- **PAGE**
^^^^

I do not like this approach for two reasons. One, as noted by Sarna, "the desire for fame is perfectly human and not in itself reprehensible. Indeed, the granting thereof is part of the divine promise to Avram, 12:2" (see also Cassuto, 1964, p. 243). Two, is there really a need for G-d to intervene to reduce man's pride? Lemekh (4:23,24) and others since him have been proud and G-d did not intervene explicitly in the world to reduce their pride.

According to the above approaches, the dispersal of the people was a punishment, but there are other approaches which understand the dispersal as a beneficial action. One of these approaches is to argue that the sin of building the tower and the city was that the people were setting up an inappropriate political system. S.R. Hirsch (1989, p. 207) writes that the building was "to make something that should serve as a perpetual reminder of the power of the community over the individual." (I wonder if these comments relate to Hirsch's fight to separate from the Reform community in Germany.) Similarly, Yeshayahu Leibowitz (1990, p. 18) writes that the sin of the building of the city and the tower was not the building per se, but "the aim to use these artificial means to ensure a situation of 'one language and one speech' of centralization, which in modern parlance would be known as totalitarianism." Thus, Y. Leibowitz argues that when G-d dispersed the people, G-d was helping the people by giving them back their freedom. This approach could also relate to the birth of Avram since as Avram was going to start a new nation there was need for political freedom. Yet, while this approach is interesting, I doubt the Torah here is trying to teach us political lessons.

^^^^

- **COMPLETE THE FOLLOWING**
**a)** Decide whether each statement agrees with the commentary on the tower and the city above. For each, answer yes or no and quote the words of the text that settle it. (i) Sarna is cited as holding that the desire for fame is not in itself reprehensible. (ii) The cited work by S.R. Hirsch is dated 1990. (iii) The writer is confident that the Torah here means to teach political lessons.
**b)** Reproduce the portion of the commentary on the tower and the city starting with "I do not like" and going on through "reduce their pride.".
**c)** In the commentary on the tower and the city, what does Y. Leibowitz argue G-d was doing for the people by dispersing them?

^^^^

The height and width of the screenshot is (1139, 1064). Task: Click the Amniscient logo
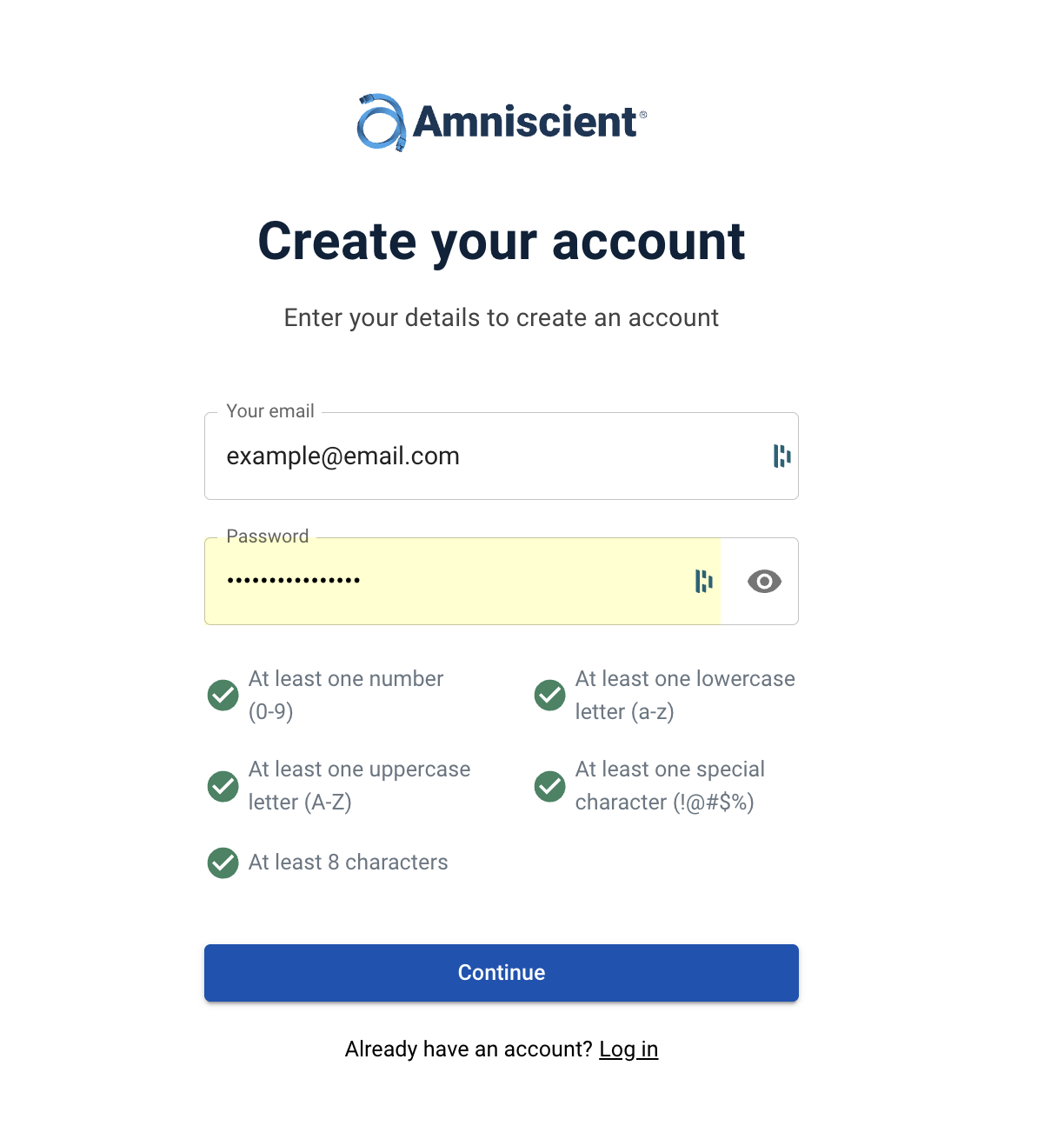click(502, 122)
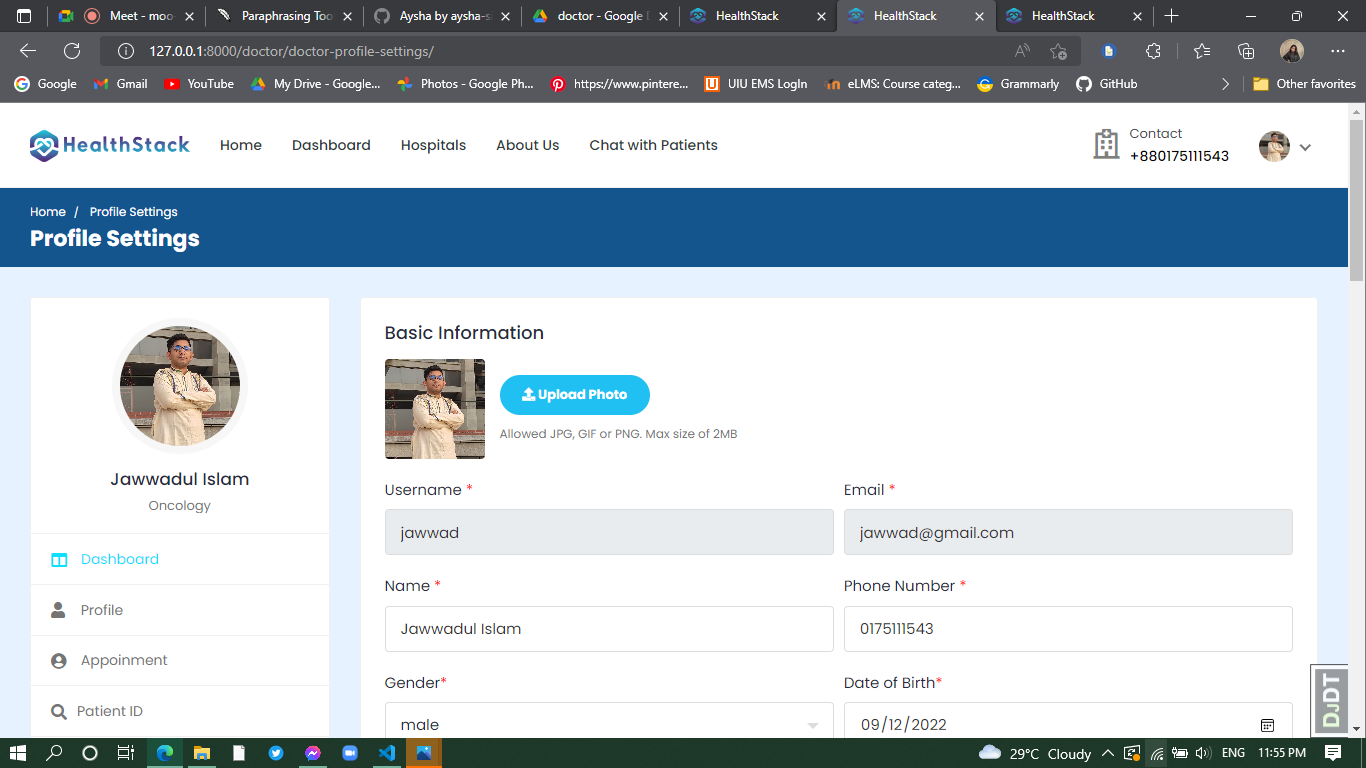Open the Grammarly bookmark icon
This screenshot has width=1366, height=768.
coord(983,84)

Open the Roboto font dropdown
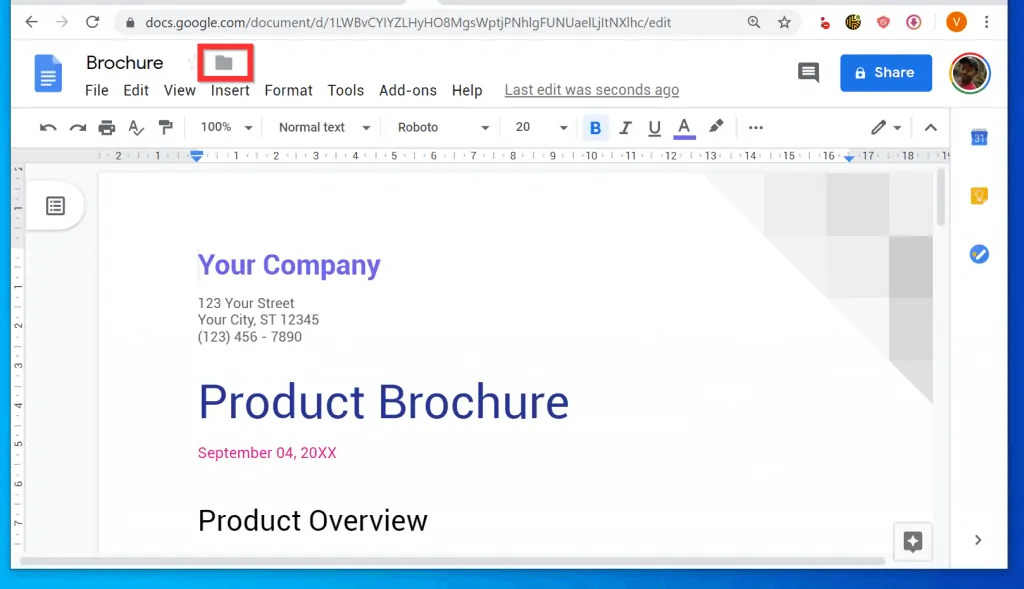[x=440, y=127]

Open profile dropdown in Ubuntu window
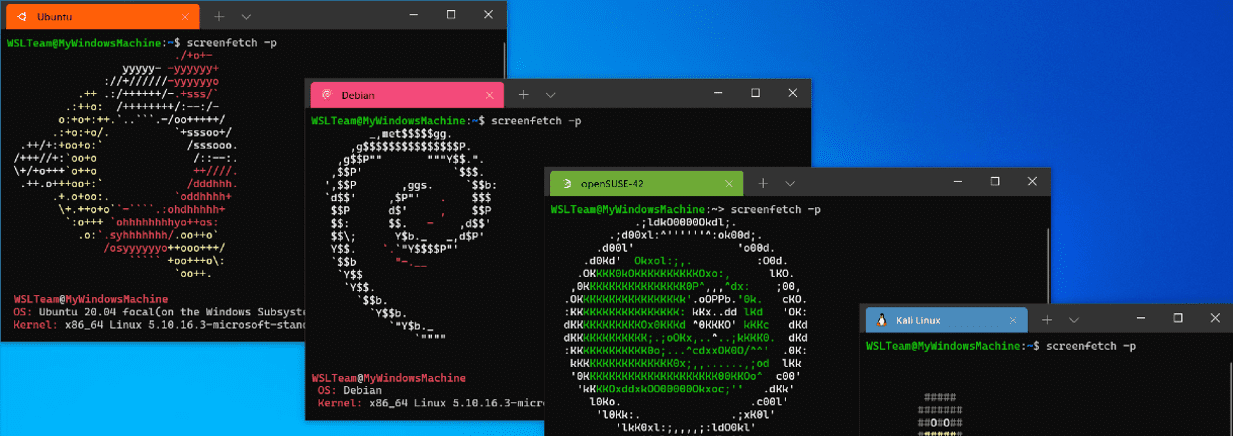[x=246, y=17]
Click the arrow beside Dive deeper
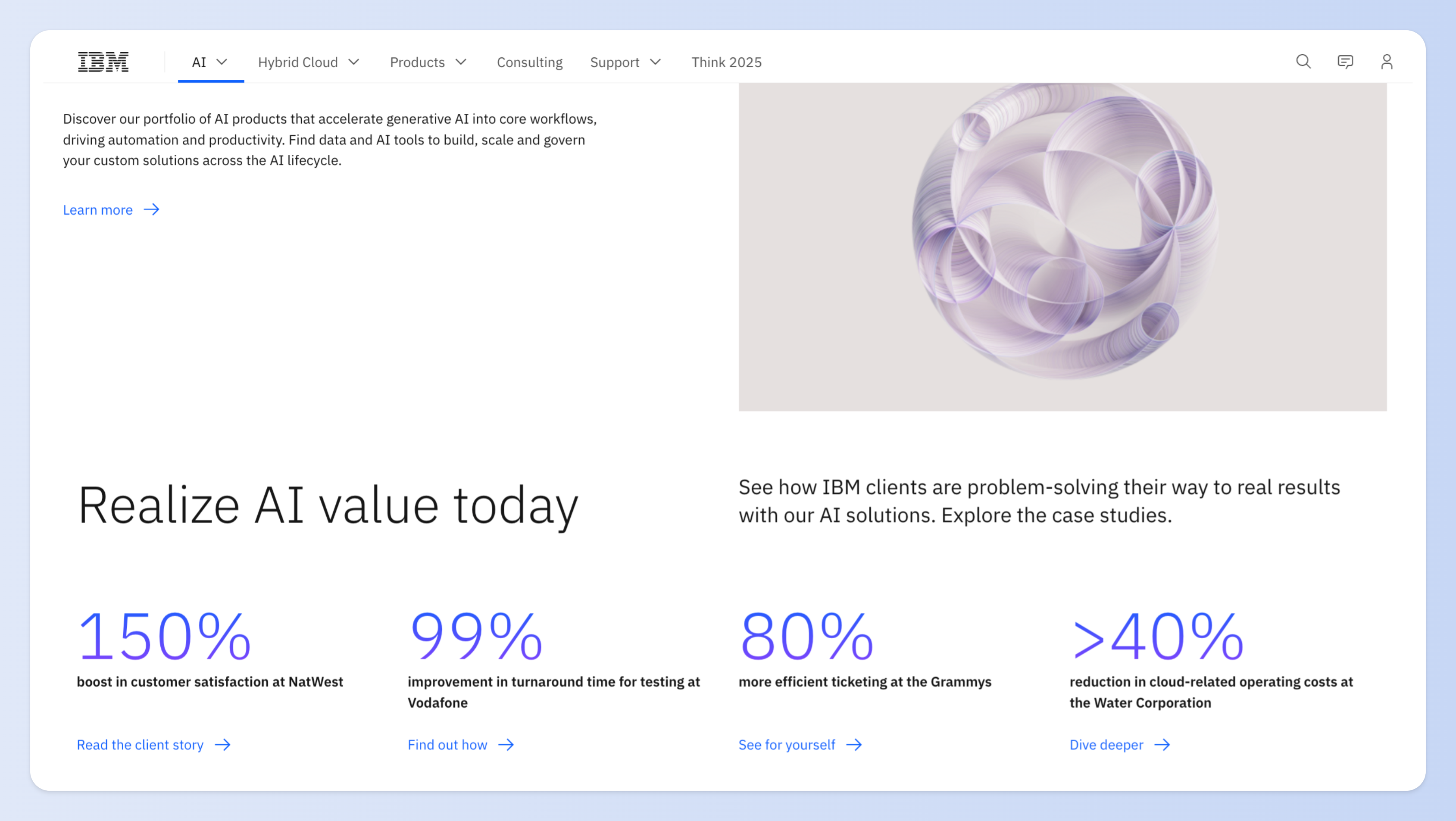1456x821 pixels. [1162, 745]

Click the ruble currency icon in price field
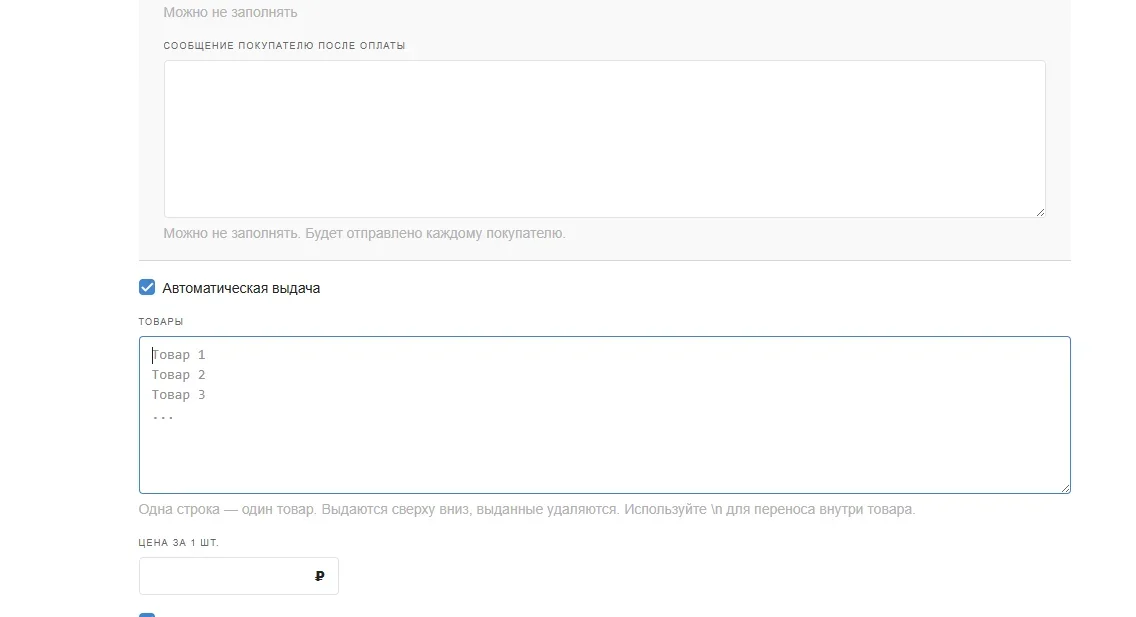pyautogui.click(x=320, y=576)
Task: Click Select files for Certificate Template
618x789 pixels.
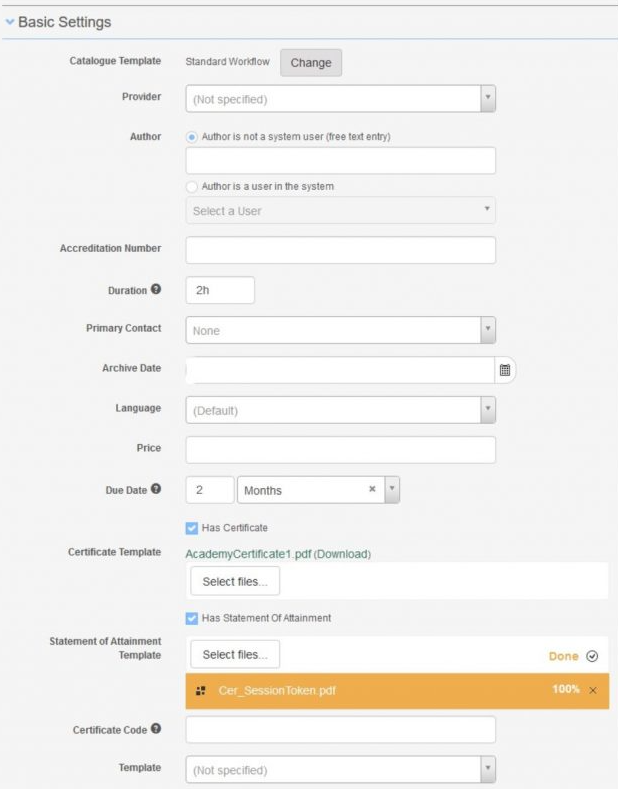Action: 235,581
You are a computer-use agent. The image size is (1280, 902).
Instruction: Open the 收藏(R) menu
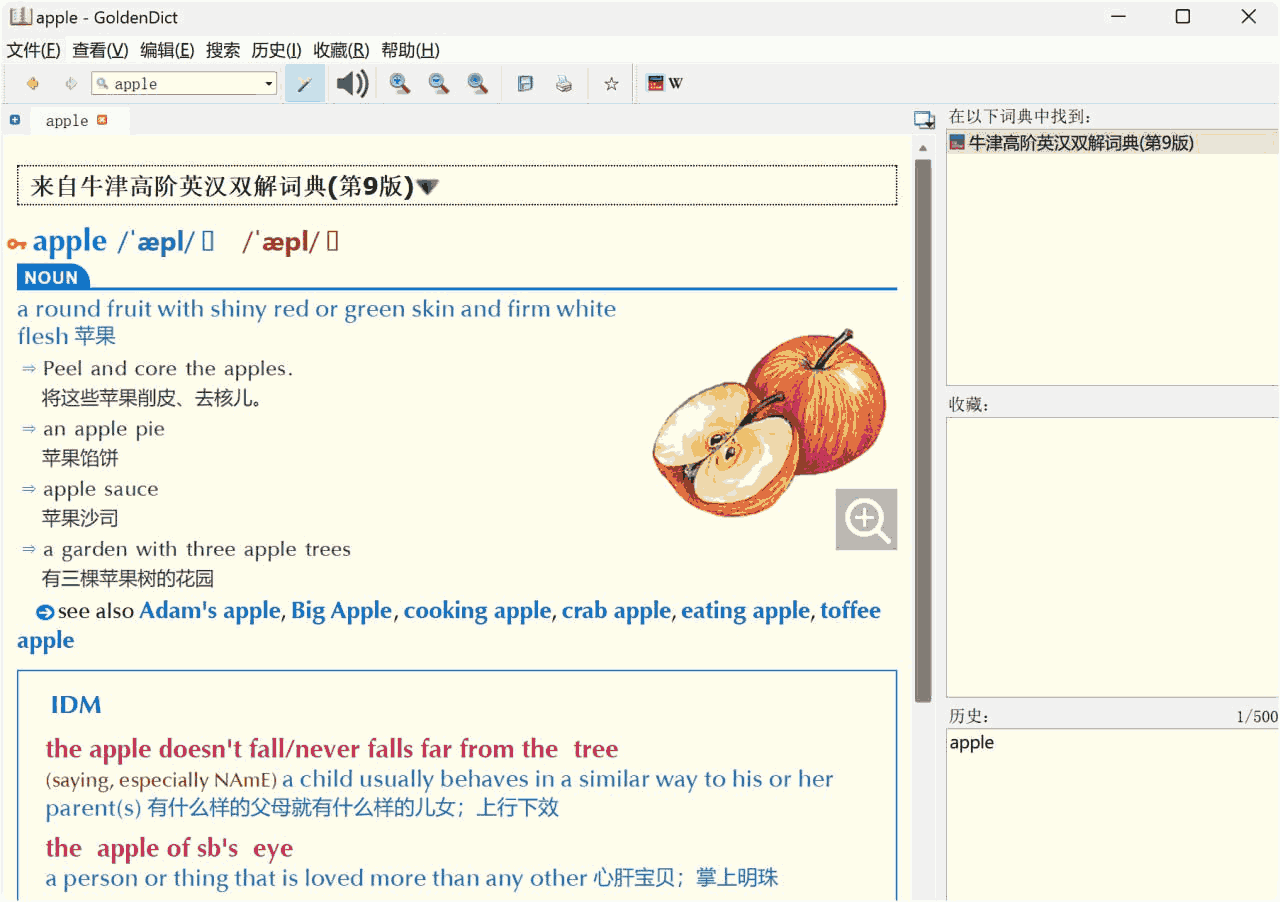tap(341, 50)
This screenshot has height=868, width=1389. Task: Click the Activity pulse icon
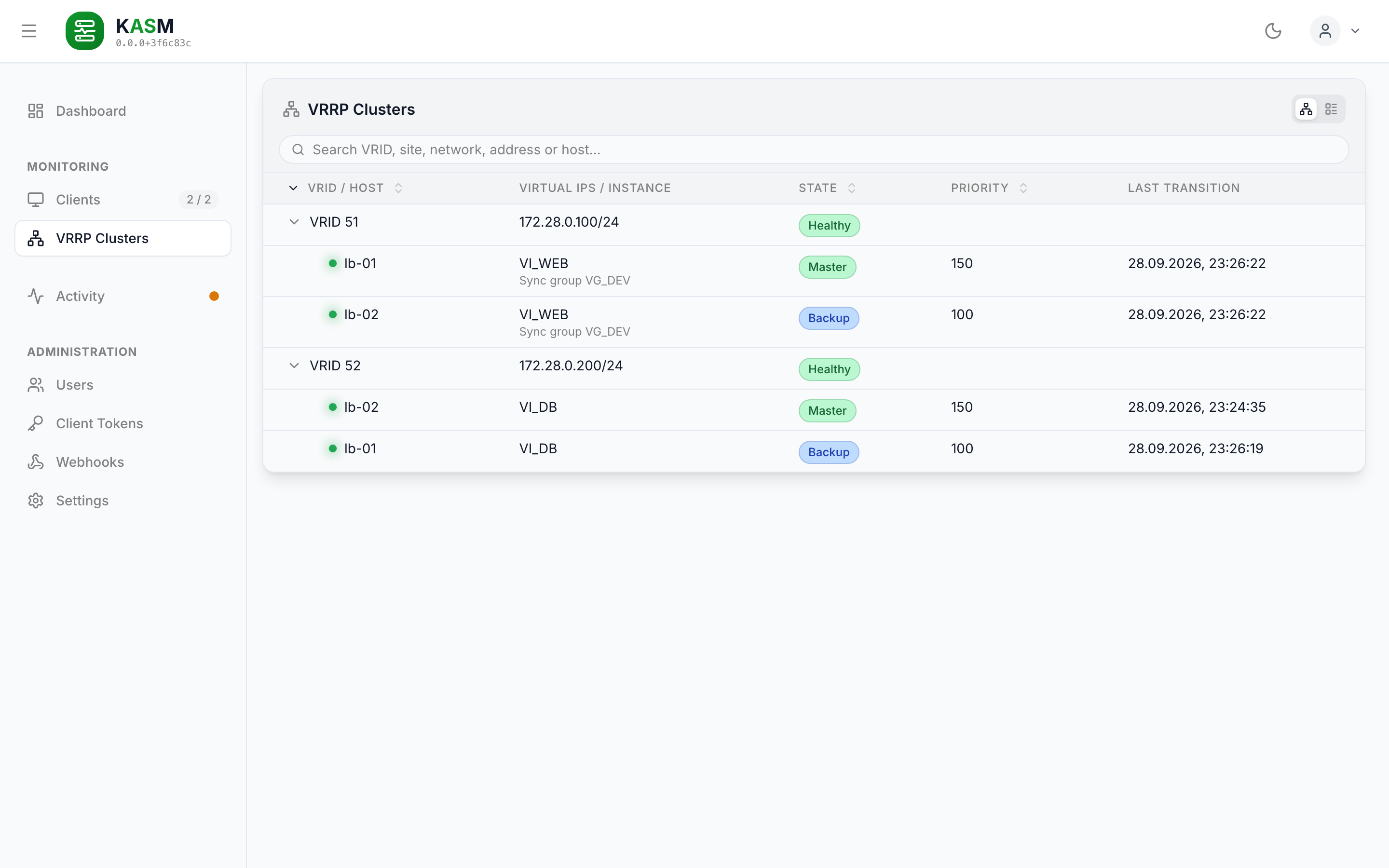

^^^^

- **THE ANSWERS**
**a)**
(i) Yes: "the desire for fame is perfectly human and not in itself reprehensible."
(ii) No: "S.R. Hirsch (1989, p. 207)"
(iii) No: "I doubt the Torah here is trying to teach us political lessons."

**b)**
I do not like this approach for two reasons. One, as noted by Sarna, "the desire for fame is perfectly human and not in itself reprehensible. Indeed, the granting thereof is part of the divine promise to Avram, 12:2" (see also Cassuto, 1964, p. 243). Two, is there really a need for G-d to intervene to reduce man's pride? Lemekh (4:23,24) and others since him have been proud and G-d did not intervene explicitly in the world to reduce their pride.

**c)** G-d was helping the people by giving them back their freedom.